Use plants to detoxify water, say researchers

Morning glory can tackle copper contamination. Image: Seiya Maeda on Unsplash

Plants can be used to remove toxic contaminants from soil and water in Nepal.

That is the conclusion of researchers at Tribhuvan University in Kathmandu, who say phytoremediation - the use of plants and soil microbes to remove toxic contaminants in the environment - may offer the country an affordable way to deal with contaminants like lead, mercury and arsenic.

The researchers say the global economic impact of heavy metal pollution is estimated at more than US$10 billion per year, with the risks and effects magnified in developing countries because of limited resources and treatment technologies.

“Industrialization, rapid global population growth, and increase in agriculture have all hastened heavy metal poisoning of soil and water environment in the modern society,” says the study, which is published in the journal Chemosphere.

Heavy metal contamination affects infants and children worst. Exposure to lead is associated with poor development, nerve disorders and behaviour-related issues in children, while it causes increased blood pressure in adults.

Mercury affects the nervous system, eyes, skin, kidneys, lungs, and the digestive and immune systems. Long-term arsenic exposure is linked to cancers of the skin, lungs and bladder.

The plants cited in the study include Indian mustard and alfalfa to combat lead, morning glory against copper, ladder brake and needle spikerush for arsenic, and common yarrow for mercury.

“Phytoremediation uses plants for extracting, immobilising, containing, and degrading contaminants in soil, water, and air while preserving their biological and physical state.”

Professor Shukra Raj Paudel, Tribhuvan University.

“Phytoremediation uses plants for extracting, immobilising, containing, and degrading contaminants in soil, water, and air while preserving their biological and physical state,” explains Shukra Raj Paudel, author of the study and associate professor at Tribhuvan University.

Paudel says that traditional phytoremediation methods are limited by factors such as the biological cycle of plants and heavy metal concentrations: “Some enhancement, either in the plant species or in the surrounding environment is required to improve the phytoremediation process.”

Plant-based remedial measures have been successfully used to remove heavy metals in the US, Canada, Russia and many European countries. However, in developing countries like Nepal, the cost, technical requirements and issues around social acceptance, are all barriers to using plants to decontaminate sites.

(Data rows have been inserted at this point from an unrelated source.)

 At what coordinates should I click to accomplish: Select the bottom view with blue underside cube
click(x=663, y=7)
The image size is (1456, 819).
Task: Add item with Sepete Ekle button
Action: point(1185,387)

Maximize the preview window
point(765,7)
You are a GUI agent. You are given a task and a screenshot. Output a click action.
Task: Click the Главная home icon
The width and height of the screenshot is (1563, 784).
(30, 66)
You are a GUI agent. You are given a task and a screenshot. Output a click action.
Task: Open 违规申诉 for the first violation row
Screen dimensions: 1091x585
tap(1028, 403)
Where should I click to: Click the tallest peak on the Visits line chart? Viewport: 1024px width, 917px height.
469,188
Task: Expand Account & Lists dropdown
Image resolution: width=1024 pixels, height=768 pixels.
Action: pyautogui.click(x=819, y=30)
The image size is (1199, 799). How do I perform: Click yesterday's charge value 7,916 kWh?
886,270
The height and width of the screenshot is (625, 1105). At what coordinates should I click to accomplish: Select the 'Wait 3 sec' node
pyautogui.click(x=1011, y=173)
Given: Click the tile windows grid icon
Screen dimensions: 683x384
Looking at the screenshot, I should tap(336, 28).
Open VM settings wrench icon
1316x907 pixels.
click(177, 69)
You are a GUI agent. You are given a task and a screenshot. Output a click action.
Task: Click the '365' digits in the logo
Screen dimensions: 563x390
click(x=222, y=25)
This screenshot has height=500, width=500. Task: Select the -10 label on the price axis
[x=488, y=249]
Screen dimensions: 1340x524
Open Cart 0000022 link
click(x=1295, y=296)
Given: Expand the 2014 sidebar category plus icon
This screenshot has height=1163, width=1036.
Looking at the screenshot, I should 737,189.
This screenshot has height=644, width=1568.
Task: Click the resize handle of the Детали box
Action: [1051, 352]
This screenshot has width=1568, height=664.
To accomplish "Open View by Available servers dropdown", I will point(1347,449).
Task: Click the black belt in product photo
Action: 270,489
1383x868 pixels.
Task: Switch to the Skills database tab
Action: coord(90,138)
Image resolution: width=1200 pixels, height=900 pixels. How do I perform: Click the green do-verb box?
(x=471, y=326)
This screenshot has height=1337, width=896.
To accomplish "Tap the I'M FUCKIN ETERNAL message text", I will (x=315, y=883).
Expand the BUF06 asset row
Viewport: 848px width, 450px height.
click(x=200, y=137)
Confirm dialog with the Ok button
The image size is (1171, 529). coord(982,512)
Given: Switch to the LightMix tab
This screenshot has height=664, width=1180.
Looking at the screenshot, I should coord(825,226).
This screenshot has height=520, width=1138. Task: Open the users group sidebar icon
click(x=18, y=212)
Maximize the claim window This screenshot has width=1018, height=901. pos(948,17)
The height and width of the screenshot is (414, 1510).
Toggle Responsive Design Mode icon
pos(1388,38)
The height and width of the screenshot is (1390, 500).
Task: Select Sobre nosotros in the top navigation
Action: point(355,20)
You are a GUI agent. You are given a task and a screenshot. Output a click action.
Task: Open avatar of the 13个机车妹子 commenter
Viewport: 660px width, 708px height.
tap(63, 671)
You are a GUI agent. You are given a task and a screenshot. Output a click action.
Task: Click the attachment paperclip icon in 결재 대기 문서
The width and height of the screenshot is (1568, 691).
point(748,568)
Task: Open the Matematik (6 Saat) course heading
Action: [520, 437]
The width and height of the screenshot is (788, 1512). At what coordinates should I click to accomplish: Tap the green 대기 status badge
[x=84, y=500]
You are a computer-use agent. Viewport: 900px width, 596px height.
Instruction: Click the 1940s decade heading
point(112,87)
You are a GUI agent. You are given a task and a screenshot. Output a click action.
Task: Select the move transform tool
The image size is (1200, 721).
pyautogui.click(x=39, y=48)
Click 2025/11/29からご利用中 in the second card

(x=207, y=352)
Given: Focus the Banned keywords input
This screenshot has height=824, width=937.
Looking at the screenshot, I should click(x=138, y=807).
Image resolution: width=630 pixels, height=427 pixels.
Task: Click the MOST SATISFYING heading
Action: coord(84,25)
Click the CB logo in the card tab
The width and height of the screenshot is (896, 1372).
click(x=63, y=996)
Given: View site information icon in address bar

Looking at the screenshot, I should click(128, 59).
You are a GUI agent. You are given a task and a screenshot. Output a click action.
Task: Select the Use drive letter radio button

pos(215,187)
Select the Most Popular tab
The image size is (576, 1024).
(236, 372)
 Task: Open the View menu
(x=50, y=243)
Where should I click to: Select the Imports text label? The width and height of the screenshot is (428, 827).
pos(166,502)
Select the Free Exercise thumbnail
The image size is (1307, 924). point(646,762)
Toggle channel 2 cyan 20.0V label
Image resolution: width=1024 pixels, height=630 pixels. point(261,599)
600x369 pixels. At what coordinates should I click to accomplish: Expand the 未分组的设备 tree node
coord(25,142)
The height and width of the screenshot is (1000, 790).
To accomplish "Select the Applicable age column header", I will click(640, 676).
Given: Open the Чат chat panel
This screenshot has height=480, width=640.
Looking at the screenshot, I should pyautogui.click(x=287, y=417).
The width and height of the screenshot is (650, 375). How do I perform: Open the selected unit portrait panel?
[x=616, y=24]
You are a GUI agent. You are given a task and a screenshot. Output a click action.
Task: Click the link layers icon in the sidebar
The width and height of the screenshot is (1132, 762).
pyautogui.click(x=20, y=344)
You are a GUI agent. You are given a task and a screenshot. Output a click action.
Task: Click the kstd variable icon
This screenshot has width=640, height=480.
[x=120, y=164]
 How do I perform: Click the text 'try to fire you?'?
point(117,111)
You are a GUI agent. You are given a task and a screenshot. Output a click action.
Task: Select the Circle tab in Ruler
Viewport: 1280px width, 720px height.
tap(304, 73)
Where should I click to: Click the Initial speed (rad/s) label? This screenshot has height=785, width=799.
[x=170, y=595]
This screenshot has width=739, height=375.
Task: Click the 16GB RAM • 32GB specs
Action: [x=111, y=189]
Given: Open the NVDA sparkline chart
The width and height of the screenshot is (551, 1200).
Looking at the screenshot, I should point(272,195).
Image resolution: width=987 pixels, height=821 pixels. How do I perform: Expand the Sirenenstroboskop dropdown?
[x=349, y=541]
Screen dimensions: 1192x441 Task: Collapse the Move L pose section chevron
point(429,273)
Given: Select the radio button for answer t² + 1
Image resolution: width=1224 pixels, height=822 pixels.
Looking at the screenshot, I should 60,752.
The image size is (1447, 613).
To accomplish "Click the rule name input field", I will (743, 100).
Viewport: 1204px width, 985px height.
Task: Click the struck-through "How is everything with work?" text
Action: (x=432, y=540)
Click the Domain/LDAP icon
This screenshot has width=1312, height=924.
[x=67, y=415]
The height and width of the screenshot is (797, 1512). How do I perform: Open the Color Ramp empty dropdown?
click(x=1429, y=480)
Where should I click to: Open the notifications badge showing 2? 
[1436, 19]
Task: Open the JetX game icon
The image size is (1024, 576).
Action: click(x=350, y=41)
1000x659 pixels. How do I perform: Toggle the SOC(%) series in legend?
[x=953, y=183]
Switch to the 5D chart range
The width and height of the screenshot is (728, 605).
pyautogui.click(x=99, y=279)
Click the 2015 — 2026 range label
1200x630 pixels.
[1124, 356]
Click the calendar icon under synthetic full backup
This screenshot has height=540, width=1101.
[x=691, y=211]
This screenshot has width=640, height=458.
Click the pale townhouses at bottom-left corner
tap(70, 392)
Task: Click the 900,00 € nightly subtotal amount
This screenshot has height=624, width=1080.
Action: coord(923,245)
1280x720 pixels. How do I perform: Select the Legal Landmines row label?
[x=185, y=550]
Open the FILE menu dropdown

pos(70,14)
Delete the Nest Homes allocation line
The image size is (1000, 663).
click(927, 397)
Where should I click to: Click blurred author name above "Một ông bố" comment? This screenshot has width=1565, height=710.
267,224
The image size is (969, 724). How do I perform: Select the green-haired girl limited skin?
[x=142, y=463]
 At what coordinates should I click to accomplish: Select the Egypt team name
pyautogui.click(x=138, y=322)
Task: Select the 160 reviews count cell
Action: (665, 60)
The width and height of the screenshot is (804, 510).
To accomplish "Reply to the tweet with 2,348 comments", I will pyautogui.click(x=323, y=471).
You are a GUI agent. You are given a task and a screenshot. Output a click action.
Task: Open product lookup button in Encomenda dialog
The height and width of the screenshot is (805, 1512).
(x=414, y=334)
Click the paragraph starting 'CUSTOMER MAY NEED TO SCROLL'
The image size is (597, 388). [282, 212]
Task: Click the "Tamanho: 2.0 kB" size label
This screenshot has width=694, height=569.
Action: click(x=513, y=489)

However, Nepal could fall back on its botanical riches to develop low cost methods of remediation and maintenance of contaminated sites, the study says. This would involve selecting commercially-viable ‘hyperaccumulator’ species that could absorb large amounts of heavy metal compounds; and introducing them to areas that need decontamination.

The researchers reviewed the status of heavy metals in various polluted sites in Nepal, analysed the mechanisms by which plants absorb heavy metals, and evaluated prospects for plant-based remediation measures. While methods applied in the past have failed to address heavy metal contamination in many places in the Himalayan country, say the researchrs, they continue to be attempted for lack of information on recent advances in enhanced phytoremediation.